Another downside is that you might not find a suitable map at all before you’re meant to go on the next day’s ride. I bumped into this when I was in Cambridge, heading into Oxford. There simply wasn’t one map that covered the area in between them, and I wasn’t about to buy two maps for one day’s ride. I came across a fellow rider’s route at Squarewheels – Richard’s Oxford-Cambridge route is well travelled, with plenty of correspondents sending in their times and reviews. (I even ended up doing that day’s ride with a stranger who happened to be using a Google maps printout of the route.)
Now I had no map, but this is one of the ways that Richard’s route is presented:
The Insane(?) Way
CAMBRIDGE to OXFORD 17 April 2010 http://www.squarewheels.org.uk/bike/routeCamOx/ 1. Start south along King’s Parade, 10m elev R into Silver Street (junction on curve), over River Cam and past rising bollards L at tfl, SO at rdbt, grass on left Follow 90deg right at tfl into Barton Road Continue beyond city limits; could use (OK) bike path on RHS, to (2.4 miles) 2. SO at big rdbt, over M11, SO at 2nd rdbt R onto B1046 SP COMBERTON Continue through BARTON, COMBERTON, Greenwich Meridian just before TOFT SO (R/L) across A1198 and into LONGSTOWE, Continue on B1046 pass water-tower on right, 79m elev on downhill just before Little Gransden, suddenly: Sharp L onto C-road SP GAMLINGAY. (13.5 miles)
…et cetera. If that sounds arcane, the glossary on his site will sort you out.
Without a printer, sitting at a computer in a public library in Cambridge, I decided the most useful thing to do was open up Google maps and do a quick scan of the route as described, and then actually just copy down Richard’s instructions, and hope for the best the next day.

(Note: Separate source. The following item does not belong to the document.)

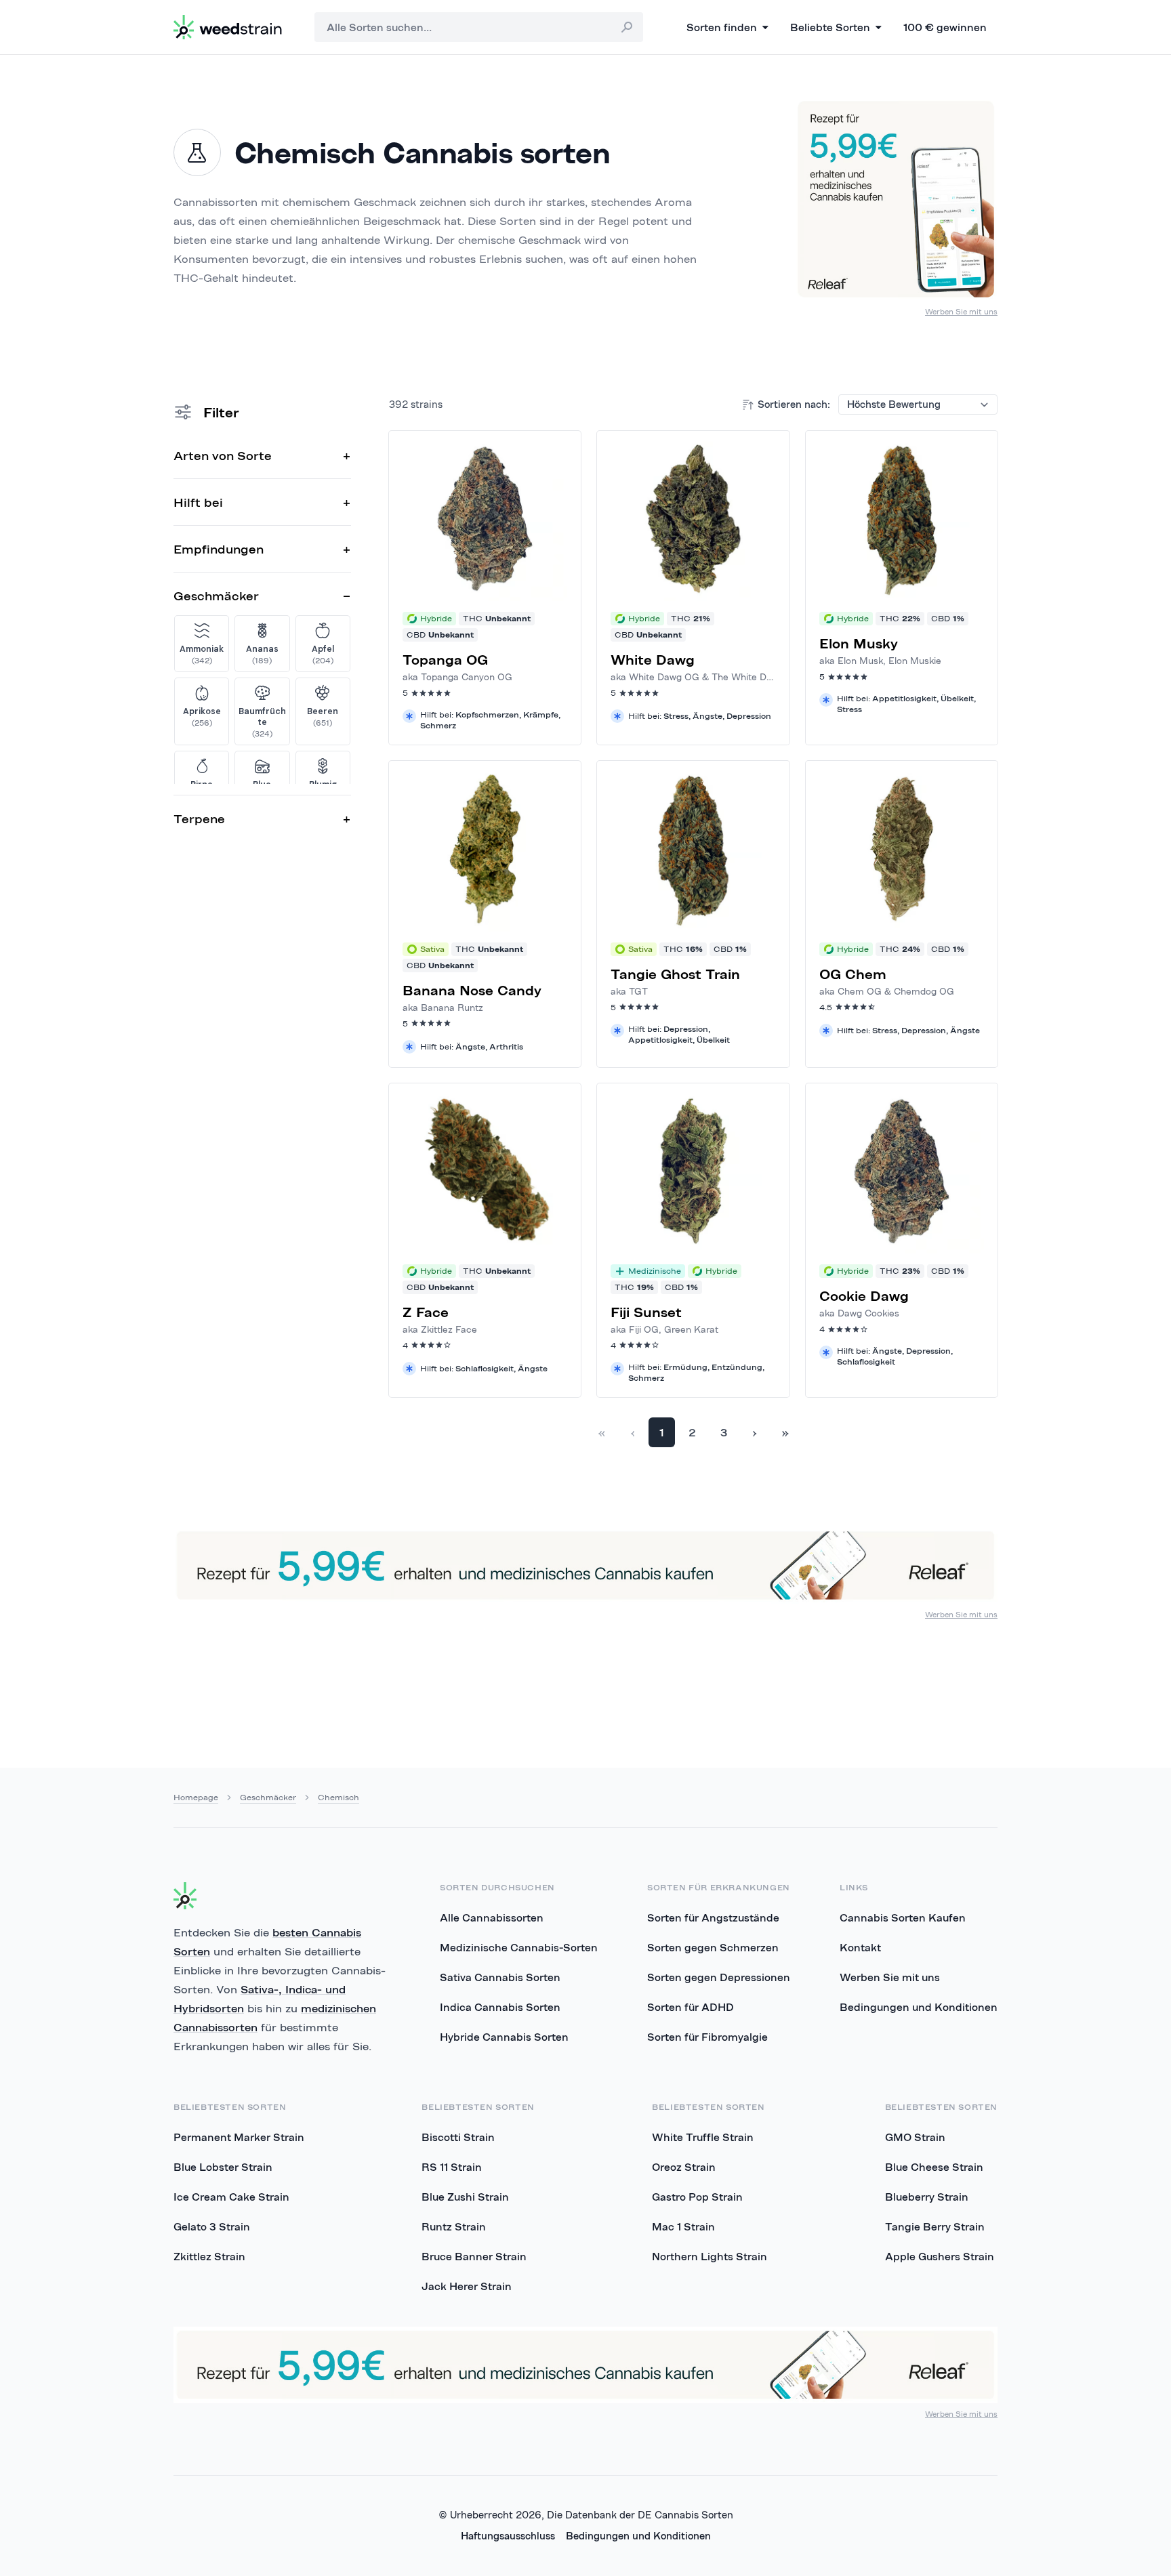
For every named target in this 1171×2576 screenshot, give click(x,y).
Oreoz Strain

It worked a treat. I found it the most intuitive, least intrusive form of navigation I’d ever used. Maybe it’s because I’m a verbal type, who knows, but “turn left at the Church” is easier for me to read than a map. It’s incredibly compact – I hate stopping to flip a map over – and I’ve done plenty of rides around 80-100km since, and used only a few pages of notes. I ended up using some symbols for roundabouts, T-junctions, or bridges. Any town name in caps is one you actually pass through, whereas lower case town names are just ones that are mentioned on signs that you follow. Things like bridges, railroads, rivers, churches, forests, or any other notable roadside attraction help you keep confident you’re on the right track.
I haven’t bought a map since. If I’ve got a ride, now I’ll just work out the route the day before on Google maps, write out the notes with approximate distance points, and then go. Is that insane? Sounds like a lot of work? Perhaps, but I also find that writing out the route makes me far more confident on the ride, since I’ve actually put it in my brain the night before.
Sure, I still keep the phone in my pocket for backup. But as long as I really don’t care for GPS, I’m sticking with my insane little way.